The MUA and its predecessors, the Waterside Workers Federation (WWF) and the Seamen’s Union of Australia (SUA), were among the most powerful and militant unions in Australia during the period 1950 to 1998. Their members had achieved better wages than most other labourers. By 1998 the MUA’s membership, as a result of increasing mechanisation of work on the waterfront, had become relatively small. It retained, through high membership and participation among waterfront workers, considerable influence over the work practices in the maritime industries. Maritime companies, recognising a prevailing decline of workers’ union power in the late nineties, in collusion with government, sought to reduce union influence in order to increase their profits.

The dispute was triggered by an employer lockout. It was viewed by other Australian workers as symbolic. Some saw it as a last stand of strong unionism. For this reason they gave waterfront workers significant support, but for many reasons active participation in the dispute was low. Underlying this were onerous legislative secondary boycott provisions. Few unions mustered strike action in support, even though the employer action was recognised as a challenge to the right of all unions to organise. Preference was given to public protests. In the state of Victoria these made an impact. Overall, unions relied more on legal challenges through the courts than on industrial and political action.

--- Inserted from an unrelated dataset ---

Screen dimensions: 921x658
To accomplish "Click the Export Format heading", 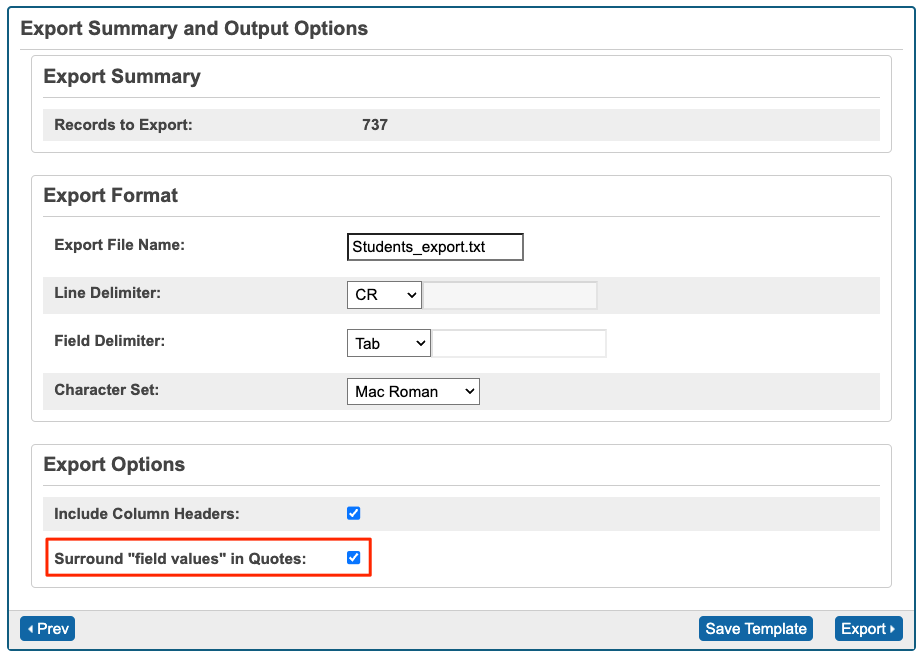I will [x=110, y=195].
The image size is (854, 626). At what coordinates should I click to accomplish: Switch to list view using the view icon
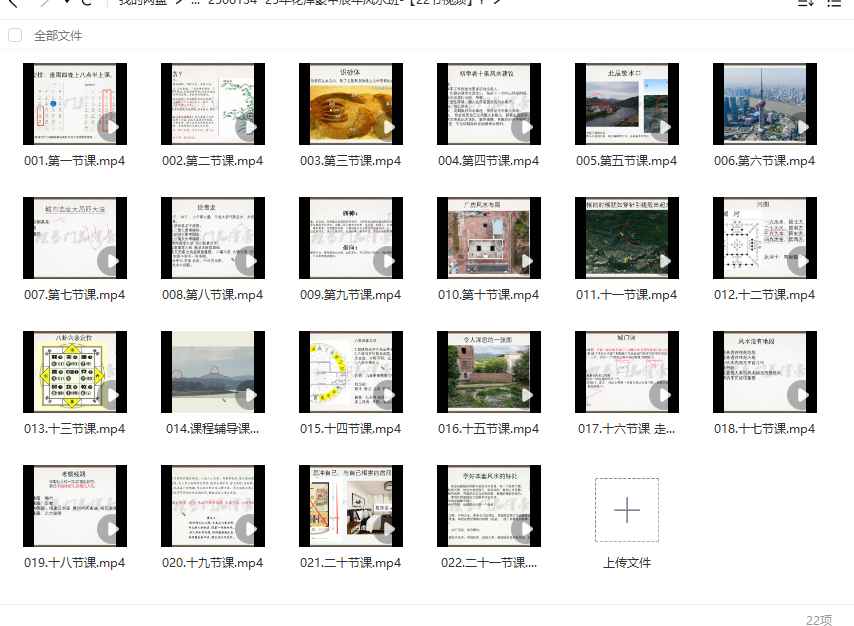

This reflected an acceptance by union leaders that workers’ class consciousness was limited or at a low ebb.

As a result the dispute, though highly focused, was small. It did not expand into generalised action or even to other firms in the maritime industry. Major terminal operators, other than the protagonist, Patricks, continued operations throughout the dispute.

This containment meant that the dispute did not revive unionism as many had hoped. Not did it provide any momentum for political success for the Australian Labor Party.

It could be said the workers shouted but later became quiet. Today in Australia this is how they remain.

‘The workers are quiet.’

This book focuses on the decline in unionism from 1985 onwards and implications for future struggles. It aims to improve our capacity to combat the opponents of unions by addressing difficulties that occur within unions, including:

  • Problems with union leadership;
  • Tensions between leaders and the rank-and-file; and
  • Weakness in rank-and-file responses to repression.

Other points we set out to discuss in this book are the internal relationships within unions, the relations between different unions and those between unions and socialist groups.

With this book we hope to open a dialogue about the defence of the right to organise in unions with union members, delegates, organisers, industrial officers, union officials and union well-wishers.

After years of quiet, activists are trying to set up union support groups in one form or another. Among these are groups that hope to revitalise the political struggle for socialism. We believe that the future of unions and the struggle for socialism are inextricably linked, but that the relationship between workers organisation and political ideals requires serious thought. This book is a contribution to the debate about strategy and organisation that we hope is useful in building workers’ political organisation.

LeftPress Collective

November 2007

  • 1ABC Radio National, Hindsight program 15th April, 2007: An attitude of mind and faith – liberalism in Australia’s political history.
  • 2Janet Albrechtsen (Pauline Hanson of the tertiary educated) writing in The Australian after the 2004 federal elections.